Interesting Debate on the Effectiveness of CF (Mike Caviston)

Read it here.

"Mental Toughness is taught to BUD/S students, and it has nothing to do with the random challenges approach. 

Other criticisms of Crossfit include:
• Illogical combinations of exercises (such as pre-fatiguing exercises before heavy dead lifts)
• Prescribing the same workouts (including the same weight) for everybody regardless of personal history of training or injury
• Arbitrary goals (such as using 50 or 100 reps for multiple exercises)
• Prescription of exercises that require specialized skills and baseline conditioning and are not appropriate for beginners under high-intensity conditions (Olympic lifts, kettle bells)
• Use of exercises of questionable safety if done rapidly or while fatigued (glute-ham sit-ups, muscle ups, Turkish get-ups)
• Exclusion of useful exercises (such as leg curls or biceps curls) as being “nonfunctional”
• Formats that reward poor technique, such as shortening the ROM to get more reps in less time (despite the lip service Crossfit gives to technique, it is rarely observed in practice)
• Too many formats that blend strength and endurance activities such that the effectiveness of both are diluted (better to perform strength and endurance activities independently most of the time)

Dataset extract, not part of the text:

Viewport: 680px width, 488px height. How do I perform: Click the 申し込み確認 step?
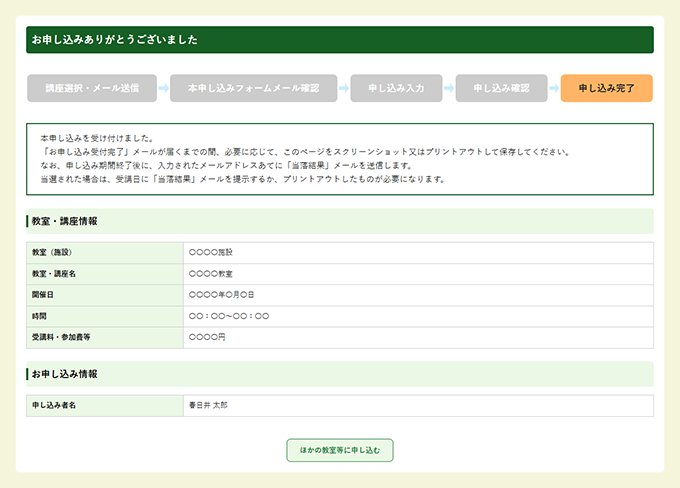(x=501, y=88)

Some of the key physiological adaptations necessary for BUD/S not adequately addressed by the Crossfit methodology include endurance, eccentric conditioning, and strengthening in multiple planes. Eccentric conditioning means properly emphasizing the negative (downward) portion of movements, which is necessary for developing resistance to injury as well as the ability to control heavy weights (such as logs and boats), and is not addressed by high-speed reps or by lifting weights up and then dropping them. Strength in multiple planes requires movements that utilize hip abduction, trunk rotation, and shoulder internal/external rotation."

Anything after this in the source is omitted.